Bashō was born Matsuo Kinsaku around 1644, somewhere near Ueno in Iga Province. His father may have been a low-ranking samurai, which would have promised Bashō a career in the military but not much chance of a notable life. It was traditionally claimed by biographers that he worked in the kitchens. However, as a child Bashō became a servant to Tōdō Yoshitada, who shared with Bashō a love for haikai no renga, a form of cooperative poetry composition. The sequences were opened with a verse in the 5-7-5 mora format; this verse was named a hokku, and would later be renamed haiku when presented as stand-alone works. The hokku would be followed by a related 7-7 addition by another poet. Both Bashō and Yoshitada gave themselves haigō, or haikai pen names; Bashō's was Sōbō, which was simply the on'yomi reading of his samurai name of Matsuo Munefusa.
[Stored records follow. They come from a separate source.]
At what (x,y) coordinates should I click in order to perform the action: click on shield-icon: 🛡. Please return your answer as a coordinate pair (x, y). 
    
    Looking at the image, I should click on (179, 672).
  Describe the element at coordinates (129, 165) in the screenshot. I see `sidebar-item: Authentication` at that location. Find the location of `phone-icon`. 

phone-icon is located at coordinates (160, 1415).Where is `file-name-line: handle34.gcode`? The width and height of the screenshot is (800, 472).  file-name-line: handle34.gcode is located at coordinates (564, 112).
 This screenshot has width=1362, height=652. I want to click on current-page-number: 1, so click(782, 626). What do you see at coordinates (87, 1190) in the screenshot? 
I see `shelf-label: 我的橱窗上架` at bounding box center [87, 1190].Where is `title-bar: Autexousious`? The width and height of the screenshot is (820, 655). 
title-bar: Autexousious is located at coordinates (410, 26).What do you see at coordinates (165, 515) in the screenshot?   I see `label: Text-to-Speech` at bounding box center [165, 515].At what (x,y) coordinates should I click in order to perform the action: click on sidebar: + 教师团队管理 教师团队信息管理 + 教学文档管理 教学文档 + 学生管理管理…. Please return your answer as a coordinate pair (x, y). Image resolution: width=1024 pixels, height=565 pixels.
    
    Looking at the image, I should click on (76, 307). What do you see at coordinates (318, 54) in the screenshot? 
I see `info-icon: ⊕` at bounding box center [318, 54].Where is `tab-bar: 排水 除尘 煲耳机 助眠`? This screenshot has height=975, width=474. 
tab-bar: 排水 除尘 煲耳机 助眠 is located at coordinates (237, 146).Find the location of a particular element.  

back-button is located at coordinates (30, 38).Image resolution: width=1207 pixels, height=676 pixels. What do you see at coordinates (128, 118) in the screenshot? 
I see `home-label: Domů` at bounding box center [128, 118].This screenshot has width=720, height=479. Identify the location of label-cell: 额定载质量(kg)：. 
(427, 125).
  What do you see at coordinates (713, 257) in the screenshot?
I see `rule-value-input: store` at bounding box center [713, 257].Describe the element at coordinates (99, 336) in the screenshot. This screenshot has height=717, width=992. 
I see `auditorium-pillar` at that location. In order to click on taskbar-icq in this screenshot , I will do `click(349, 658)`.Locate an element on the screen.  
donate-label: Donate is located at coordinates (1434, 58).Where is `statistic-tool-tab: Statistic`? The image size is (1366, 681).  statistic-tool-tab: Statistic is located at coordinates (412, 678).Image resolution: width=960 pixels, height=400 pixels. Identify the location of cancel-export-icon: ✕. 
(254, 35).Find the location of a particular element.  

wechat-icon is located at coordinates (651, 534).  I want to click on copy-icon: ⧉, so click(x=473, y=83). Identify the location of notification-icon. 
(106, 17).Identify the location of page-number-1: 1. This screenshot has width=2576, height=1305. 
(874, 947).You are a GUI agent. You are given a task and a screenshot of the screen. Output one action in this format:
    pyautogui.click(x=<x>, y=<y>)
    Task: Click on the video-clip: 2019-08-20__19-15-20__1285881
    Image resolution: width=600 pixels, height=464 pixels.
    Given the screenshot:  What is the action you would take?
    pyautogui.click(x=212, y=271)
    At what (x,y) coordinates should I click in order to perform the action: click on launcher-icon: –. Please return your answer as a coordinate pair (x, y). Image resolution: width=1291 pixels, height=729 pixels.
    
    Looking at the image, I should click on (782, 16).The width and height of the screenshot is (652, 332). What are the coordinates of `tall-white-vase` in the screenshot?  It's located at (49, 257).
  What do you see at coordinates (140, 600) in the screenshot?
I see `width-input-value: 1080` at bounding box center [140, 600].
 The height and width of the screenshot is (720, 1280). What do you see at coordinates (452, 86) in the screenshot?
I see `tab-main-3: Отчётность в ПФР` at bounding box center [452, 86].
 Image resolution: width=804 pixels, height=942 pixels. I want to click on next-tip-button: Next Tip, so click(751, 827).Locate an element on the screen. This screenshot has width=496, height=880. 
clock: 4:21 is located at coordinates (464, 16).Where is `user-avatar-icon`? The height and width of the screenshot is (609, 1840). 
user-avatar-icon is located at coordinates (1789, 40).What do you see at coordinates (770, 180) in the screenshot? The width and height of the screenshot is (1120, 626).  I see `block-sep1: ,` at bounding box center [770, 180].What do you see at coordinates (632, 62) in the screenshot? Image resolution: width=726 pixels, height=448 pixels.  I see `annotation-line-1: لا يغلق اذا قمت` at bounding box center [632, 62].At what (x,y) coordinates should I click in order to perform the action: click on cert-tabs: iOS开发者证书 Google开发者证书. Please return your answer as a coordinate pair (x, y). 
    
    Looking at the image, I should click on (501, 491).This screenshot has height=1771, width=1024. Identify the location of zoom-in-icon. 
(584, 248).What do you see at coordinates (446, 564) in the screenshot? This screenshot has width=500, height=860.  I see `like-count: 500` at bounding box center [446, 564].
In 1662 the first extant poem by Bashō was published; in 1664 two of his hokku were printed in a compilation, and in 1665 Bashō and Yoshitada composed a one-hundred-verse renku with some acquaintances.

Yoshitada's sudden death in 1666 brought Bashō's peaceful life as a servant to an end. No records of this time remain, but it is believed that Bashō gave up the possibility of samurai status and left home. Biographers have proposed various reasons and destinations, including the possibility of an affair between Bashō and a Shinto miko named Jutei, which is unlikely to be true. Bashō's own references to this time are vague; he recalled that "at one time I coveted an official post with a tenure of land", and that "there was a time when I was fascinated with the ways of homosexual love", but there is no indication whether he was referring to real obsessions or even fictional ones. He was uncertain whether to become a full-time poet; by his own account, "the alternatives battled in my mind and made my life restless". His indecision may have been influenced by the then still relatively low status of renga and haikai no renga as more social activities than serious artistic endeavors. In any case, his poems continued to be published in anthologies in 1667, 1669, and 1671, and he published his own compilation of work by him and other authors of the Teitoku school, Seashell Game, in 1672. In about the spring of that year he moved to Edo, to further his study of poetry.

On his return to Edo in the winter of 1691, Bashō lived in his third bashō hut, again provided by his disciples. This time, he was not alone; he took in a nephew and his female friend, Jutei, who were both recovering from illness. He had a great many visitors.